= Exercise aim =
All of the entries are to be printed exactly as they appear.

= Data listing =
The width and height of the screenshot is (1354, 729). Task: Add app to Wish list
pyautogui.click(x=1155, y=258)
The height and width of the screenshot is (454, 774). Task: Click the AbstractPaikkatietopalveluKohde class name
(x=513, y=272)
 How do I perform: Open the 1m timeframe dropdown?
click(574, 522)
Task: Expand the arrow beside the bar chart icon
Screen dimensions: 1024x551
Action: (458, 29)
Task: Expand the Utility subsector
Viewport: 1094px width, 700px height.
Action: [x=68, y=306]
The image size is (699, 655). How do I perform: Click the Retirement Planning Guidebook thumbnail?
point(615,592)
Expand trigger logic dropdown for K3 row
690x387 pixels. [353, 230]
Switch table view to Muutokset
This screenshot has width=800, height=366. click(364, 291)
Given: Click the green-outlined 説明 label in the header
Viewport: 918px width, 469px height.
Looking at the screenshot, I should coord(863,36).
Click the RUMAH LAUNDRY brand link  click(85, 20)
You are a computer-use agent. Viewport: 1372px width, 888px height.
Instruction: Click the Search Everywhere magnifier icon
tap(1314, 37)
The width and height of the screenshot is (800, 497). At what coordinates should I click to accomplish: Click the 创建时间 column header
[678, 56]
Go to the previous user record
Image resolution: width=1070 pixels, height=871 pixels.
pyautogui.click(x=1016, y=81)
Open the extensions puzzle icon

= Task solution =
The width and height of the screenshot is (1354, 729). Task: Add app to Wish list
pyautogui.click(x=1155, y=258)
The height and width of the screenshot is (454, 774). Task: Click the AbstractPaikkatietopalveluKohde class name
(x=513, y=272)
 How do I perform: Open the 1m timeframe dropdown?
click(574, 522)
Task: Expand the arrow beside the bar chart icon
Screen dimensions: 1024x551
Action: (458, 29)
Task: Expand the Utility subsector
Viewport: 1094px width, 700px height.
Action: [x=68, y=306]
The image size is (699, 655). How do I perform: Click the Retirement Planning Guidebook thumbnail?
point(615,592)
Expand trigger logic dropdown for K3 row
690x387 pixels. [353, 230]
Switch table view to Muutokset
This screenshot has width=800, height=366. click(364, 291)
Given: Click the green-outlined 説明 label in the header
Viewport: 918px width, 469px height.
Looking at the screenshot, I should coord(863,36).
Click the RUMAH LAUNDRY brand link  click(85, 20)
You are a computer-use agent. Viewport: 1372px width, 888px height.
Instruction: Click the Search Everywhere magnifier icon
tap(1314, 37)
The width and height of the screenshot is (800, 497). At what coordinates should I click to accomplish: Click the 创建时间 column header
[678, 56]
Go to the previous user record
Image resolution: width=1070 pixels, height=871 pixels.
pyautogui.click(x=1016, y=81)
Open the extensions puzzle icon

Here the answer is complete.